9. Verify the Git Commit​
Task 13: Check the Repository​
Visit the CAIPE Labs repository to verify your report was committed:
Repository URL:
%%REPO_URL%%
What to look for:
- ✅ A file named
%%LABNAME%%-report.mdin the repository - ✅ Commit message: "agntcy-report"
- ✅ Content about AGNTCY from the RAG knowledge base
- ✅ Proper markdown formatting
What this proves:
- The RAG agent successfully retrieved and synthesized information
- The Git agent successfully authenticated and pushed changes
- The supervisor correctly coordinated the multi-step workflow
- Agents can interact with external systems (GitHub) autonomously
10. Clean Up​
Task 14: Stop the System​
When you're done exploring, stop all containers:
cd $HOME/work/ai-platform-engineering
./deploy.sh stop
What this does:
- Gracefully shuts down all agent containers
- Stops the RAG server and vector database
- Stops the Agent Forge UI
- Cleans up network connections
[!NOTE] The vector database data persists in Docker volumes.
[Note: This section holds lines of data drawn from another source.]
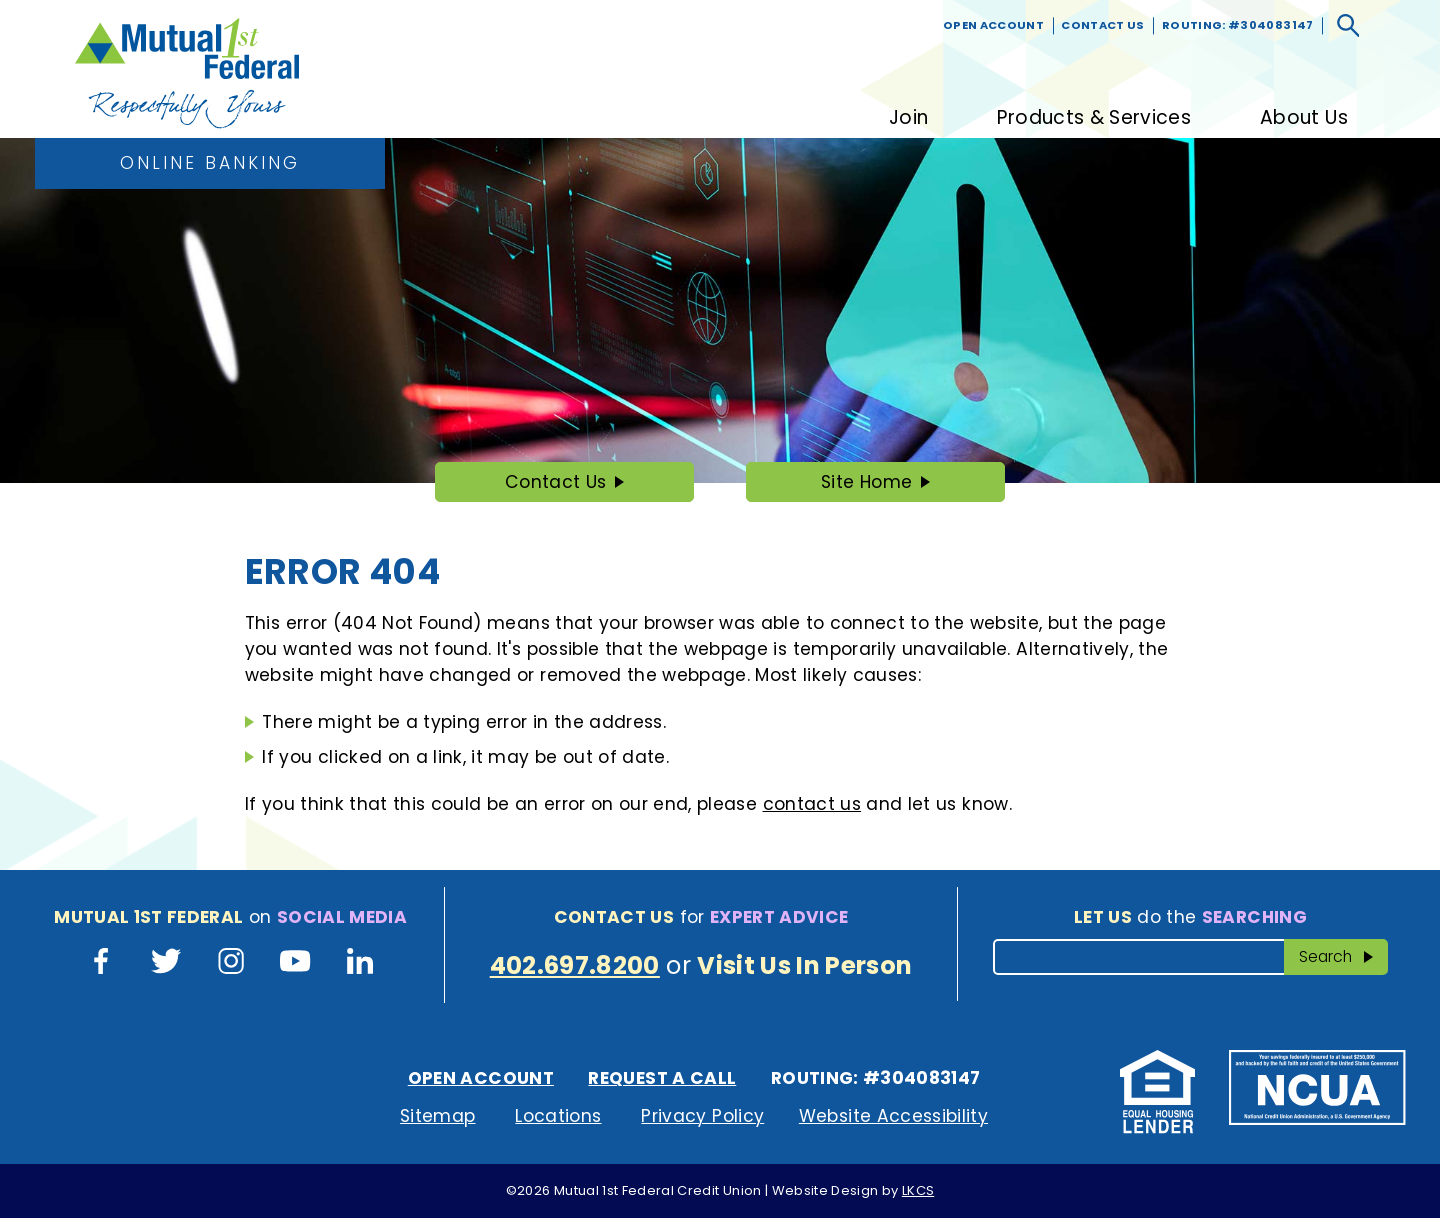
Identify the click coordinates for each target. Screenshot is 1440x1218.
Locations (558, 1116)
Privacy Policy (702, 1116)
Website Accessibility (893, 1116)
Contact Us (1102, 25)
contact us (812, 804)
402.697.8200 (575, 965)
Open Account (993, 25)
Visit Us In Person (804, 965)
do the (1190, 917)
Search (1344, 955)
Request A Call (662, 1078)
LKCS (918, 1190)
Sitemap (437, 1116)
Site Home (866, 482)
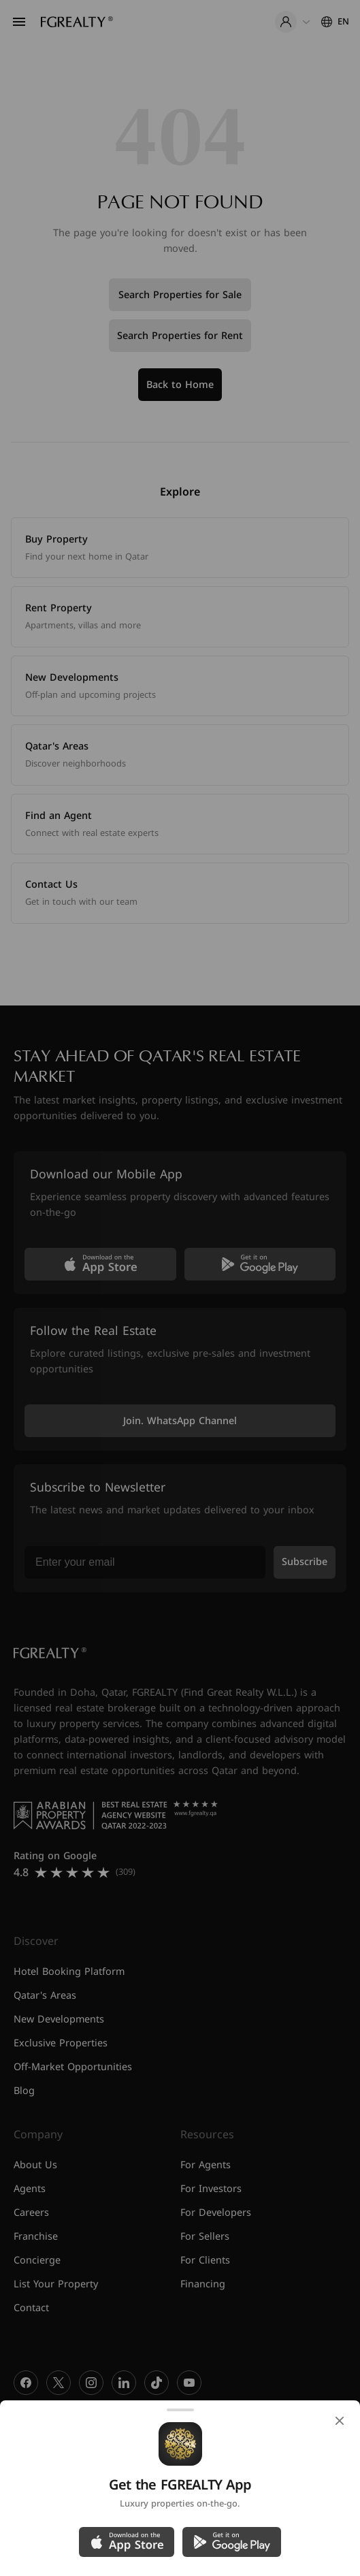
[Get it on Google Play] (231, 2542)
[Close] (339, 2420)
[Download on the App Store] (126, 2542)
If you restart the system, your ingested documents will still be available.
11. Summary​
Congratulations! You've completed Part 3 of the AI Agents lab series. Here's what you accomplished:
✅ Understood Retrieval-Augmented Generation (RAG) concepts
✅ Learned how vector databases enable semantic search
✅ Deployed a complete RAG system with Milvus
✅ Ingested documentation into a knowledge base
✅ Tested RAG retrieval and generation
✅ Used the Git agent for version control automation
✅ Orchestrated a complex multi-agent workflow
Key Takeaways from Part 3​
- RAG grounds LLM responses in external knowledge - Reduces hallucinations and provides up-to-date information
- Vector databases enable semantic search - Find relevant content based on meaning, not just keywords
- Chunking strategy affects retrieval quality - Proper document splitting is crucial for good results
- Embeddings capture semantic meaning - Same model must be used for ingestion and retrieval
- Multi-agent workflows enable complex automation - Specialized agents collaborate on multi-step tasks
RAG System Components​
- Ingestion Pipeline: Crawling → Parsing → Chunking → Embedding → Storage
- Retrieval Pipeline: Query Embedding → Similarity Search → Context Assembly → Generation
- Vector Database: Milvus for high-performance similarity search
- Agents: RAG agent for knowledge retrieval, Git agent for version control
Multi-Agent Coordination Patterns​
- Sequential execution: Tasks with dependencies run in order
- Data passing: Information flows between agents
- Error handling: Failures propagate to supervisor
- State management: Supervisor tracks workflow progress
What's Next?​
- Part 4: Tracing and Observability — Add Langfuse and observe agent interactions end-to-end.
Then explore advanced topics:
- Fine-tuning embedding models for your domain
- Implementing hybrid search (vector + keyword)
- Building custom agents for your workflows
- Scaling RAG systems for production
- Advanced chunking and retrieval strategies
Additional Resources​
For deeper exploration:
- LangChain RAG Tutorial: Comprehensive RAG implementation guide
- Recursive Text Splitter: Chunking strategies
- Milvus Documentation: Vector database operations
- RAG Best Practices: Optimization techniques
- CAIPE GitHub Repository: Source code and examples
Part 3 Complete! You now understand how to build RAG-powered agents and orchestrate complex multi-agent workflows that combine knowledge retrieval with external system automation.